When Massachusetts Gov. Charlie Baker in October issued a broad set of proposals to address the opioid crisis, the addiction treatment community in Massachusetts, which supports them in general, was intently interested in one of the most controversial. Mirroring the state’s law allowing healthcare professionals to commit patients who are suicidal or homicidal to three days in a hospital, the governor's proposal would allow the same kind of treatment for people with substance use disorders (SUDs) who pose a danger to themselves or others.
There is support for the initiative, but the question is in the details. As the state legislature mulls over language for the proposal, treatment providers weighed in during interviews with Addiction Professional on the pros, cons and complexities of a 72-hour hold for people with SUDs.
What would happen during that 72 hours remains unclear. But even more worrisome to the field involves what would happen next. “Their conditions aren’t going to be cured in 72 hours,” says Vicker V. DiGravio III, president and CEO of the Association for Behavioral Healthcare (ABH), a state providers' association. “Assuming they can work out the details of what happens during the 72 hours, what happens in hour 73?”
For psychiatric problems, 72-hour holds are usually prioritized for a hospital bed, says DiGravio.
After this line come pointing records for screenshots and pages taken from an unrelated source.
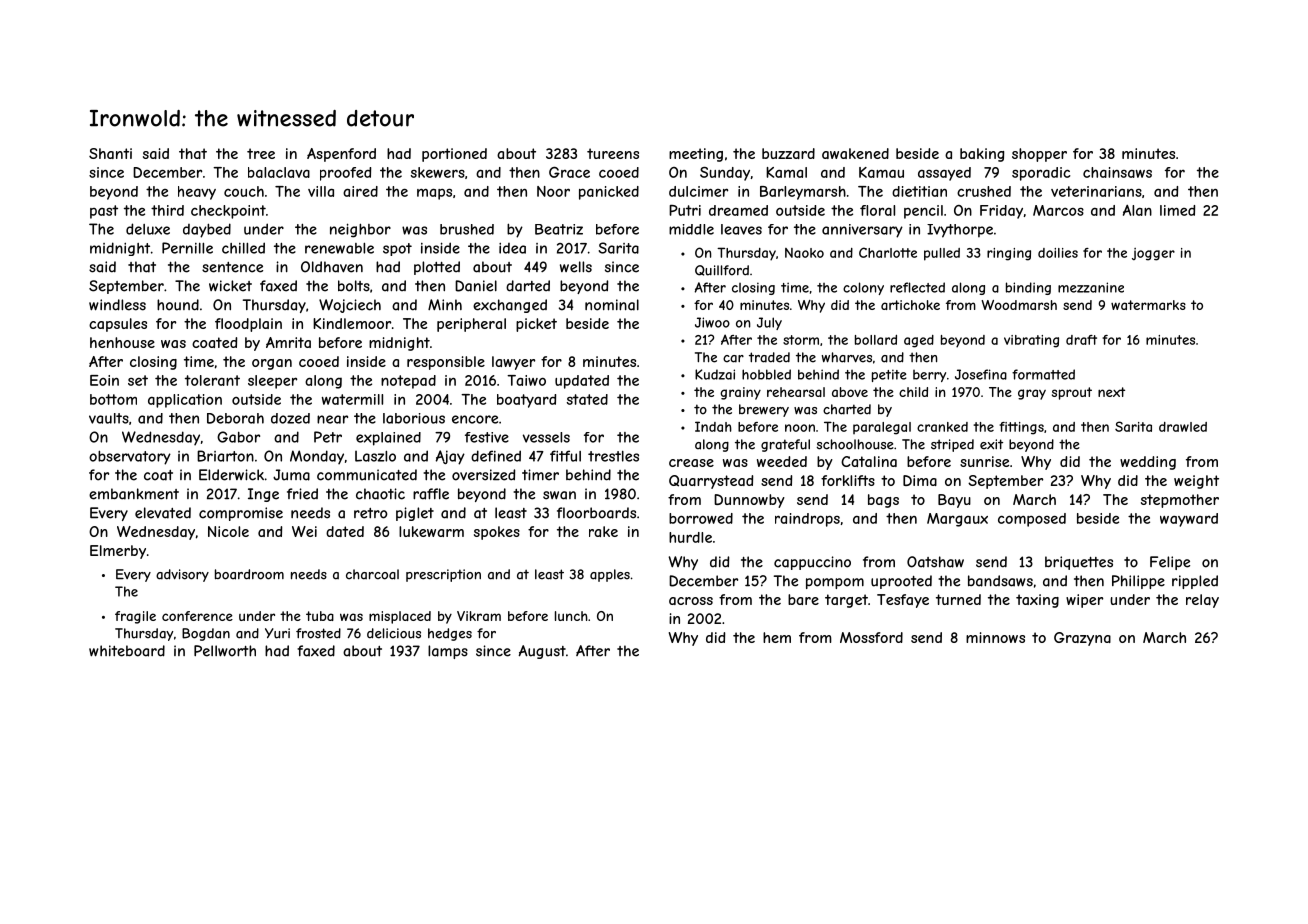 Image resolution: width=1308 pixels, height=924 pixels. I want to click on lamps, so click(448, 652).
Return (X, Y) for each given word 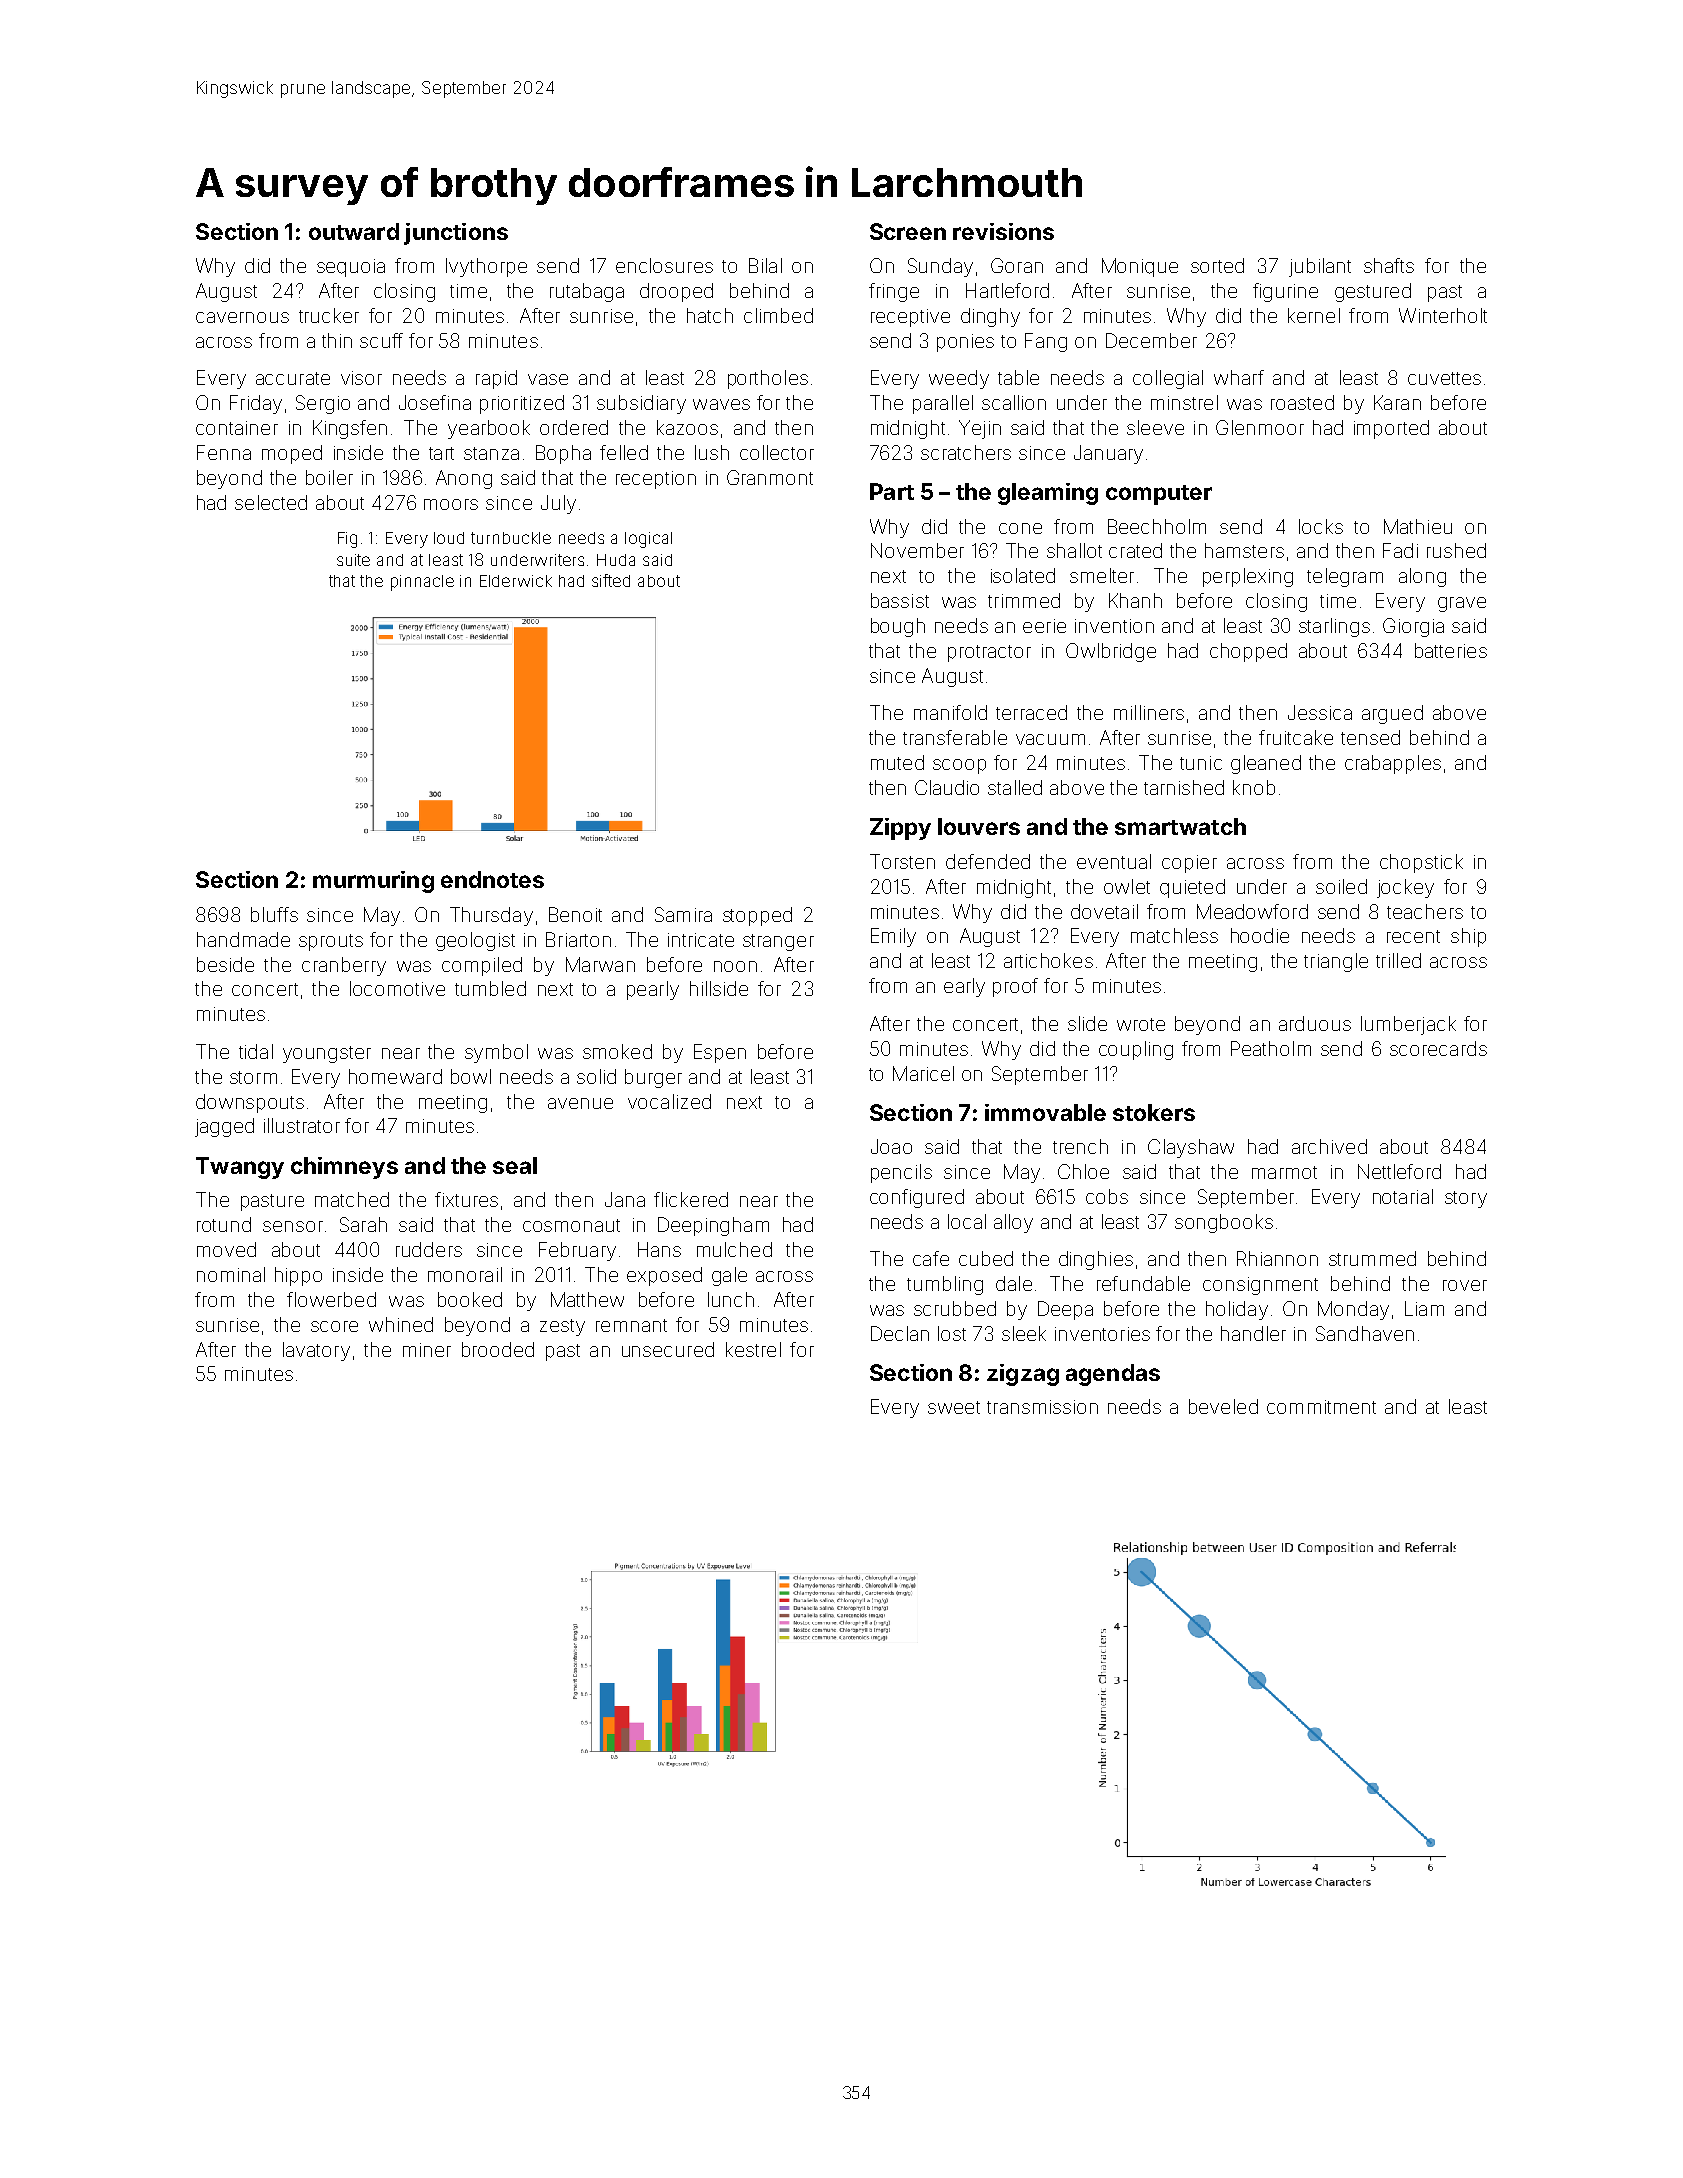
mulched (734, 1249)
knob (1254, 787)
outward (354, 231)
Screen (908, 231)
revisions (1003, 231)
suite (353, 560)
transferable (955, 737)
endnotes (492, 879)
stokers (1154, 1112)
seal (515, 1165)
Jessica (1320, 712)
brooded (498, 1349)
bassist (900, 600)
It’s not at all clear that would happen on the substance use side, because there are not enough treatment beds—which is the main point of ABH's position. “There isn’t enough capacity in the system,” DiGravio says.
Massachusetts has a robust foundation for SUD treatment, comprising a full continuum of care. But at the residential end, there is a three-week waiting list for a bed at present.
But finding a bed isn’t necessarily the problem, says Raymond V. Tamasi, president and CEO of Gosnold on Cape Cod. “The context of this is the overdose deaths, and the need to interrupt this tragedy,” Tamasi says.
“What’s happening now is many individuals—I would say about half—who overdose and are revived sign a declination statement in the ER,” Tamasi says. “They never get to the point where they could be helped.” The emergency rooms offer to refer the overdose victims to treatment, but only a very small percentage agree to this, he says.
If non-fatal overdose victims are now getting little intervention, Gosnold is working to change that, in tandem with local police departments. By visiting overdose victims who were revived by the reversal drug naloxone, Gosnold has been able to persuade a majority of patients to enter treatment. It takes more than a referral to engage a person with a SUD in treatment, Tamasi notes.
“If we can reach out to people and engage them as quickly as possible after the event, we’re having some success in getting them to say ‘yes’ to treatment,” he says. So far, of the 60 victims Gosnold has visited in the police partnership program, 45 have entered treatment. “If we can retain a person, we can engage them,” Tamasi says.
It’s hoped that a similar arrangement could take place during the 72-hour hold, he says.
Hospital officials, however, aren’t so sure they know what to do with SUD patients for 72 hours if they don’t have a bed to discharge them to. But Tamasi and others in the treatment field say it’s more important to reduce overdose deaths, and that the issue of increasing capacity is a separate, though equally important, concern.
As of now, it’s the right of a patient with a substance use disorder to decline treatment in Massachusetts. Even patients who are suicidal often refuse treatment, says Stuart Gitlow, MD, past president of the American Society of Addiction Medicine (ASAM) and a strong supporter of medication-assisted treatment (MAT).
“We have always been able to commit to a 72-hour hold based on a mental health diagnosis,” says Gitlow, noting that a SUD is a mental health diagnosis. And in fact, many hospital beds are occupied by patients with alcohol use disorders. But managed care has made it difficult to admit patients for SUDs, he says.
“This all started 60 years ago, when ASAM was started because medical-surgical beds were not admitting patients with addictive disease,” says Gitlow. One of the main fights at the time was to get patients with addictions into medical beds. “We succeeded with that,” he says. “But when managed care came around, all that was lost, and now we’re fighting the same battle.”
And Gitlow is not sure that forced treatment is even possible. “When people use drugs and don’t want treatment, there’s no treatment you can give them,” he says.
However, Gitlow says many individuals successfully rescued from overdose would be good candidates for treatment with buprenorphine, but that because of the 100-patient limit on medical practices, there aren’t enough physicians in the state to treat them. (Although Gitlow's practice is located in neighboring Rhode Island, most of his patients are from Massachusetts.)
We asked Gitlow if the 72-hour hold wasn’t a good opportunity to induct patients on buprenorphine. “Yes, but there would need to be someone to discharge them to,” he says. “Because we’re all at our cap, there is nobody to discharge them to.”
However, the three-day hold could be used to “educate someone about the options they do have, about rehab,” he says. “I’m honestly not worried about somebody losing their freedom for three days—these folks could use three days away from their drugs.”